▶ _Objective_
Using the hermitage passage below, decide whether each statement agrees with it: 1. The hermitage had a flat roof. 2. The building had three stories. 3. Two young disciples served supper. Answer yes or no for each and quote the words from the passage that settle it.

▶ _Provided text_
Silently I bowed before the familiar picture. Soul-homage sped to the peerless master who, blessing my infancy, had guided my steps to this hour.
 
Led by my guru, I strolled over the house and its grounds. Large, ancient and well-built, the hermitage was surrounded by a massive- pillared courtyard. Outer walls were moss-covered; pigeons fluttered over the flat gray roof, unceremoniously sharing the ashram quarters. A rear garden was pleasant with jackfruit, mango, and plantain trees. Balustraded balconies of upper rooms in the two-storied building faced the courtyard from three sides. A spacious ground-floor hall, with high ceiling supported by colonnades, was used, Master said, chiefly during the annual festivities of Durgapuja. 12-1 A narrow stairway led to Sri Yukteswar's sitting room, whose small balcony overlooked the street. The ashram was plainly furnished; everything was simple, clean, and utilitarian. Several Western styled chairs, benches, and tables were in evidence.
 
Master invited me to stay overnight. A supper of vegetable curry was served by two young disciples who were receiving hermitage training.
 
"Guruji, please tell me something of your life." I was squatting on a straw mat near his tiger skin. The friendly stars were very close, it seemed, beyond the balcony.
 
"My family name was Priya Nath Karar. I was born 12-2 here in Serampore, where Father was a wealthy businessman. He left me this ancestral mansion, now my hermitage. My formal schooling was little; I found it slow and shallow. In early manhood, I undertook the responsibilities of a householder, and have one daughter, now married. My middle life was blessed with the guidance of Lahiri Mahasaya. After my wife died, I joined the Swami Order and received the new name of Sri Yukteswar Giri. 12-3 Such are my simple annals."

▶ _Supplied material_

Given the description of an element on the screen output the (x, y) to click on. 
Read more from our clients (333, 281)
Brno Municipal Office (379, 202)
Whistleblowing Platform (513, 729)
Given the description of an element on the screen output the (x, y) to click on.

▶ _Result of the task_
1. Yes: "pigeons fluttered over the flat gray roof"
2. No: "the two-storied building"
3. Yes: "A supper of vegetable curry was served by two young disciples"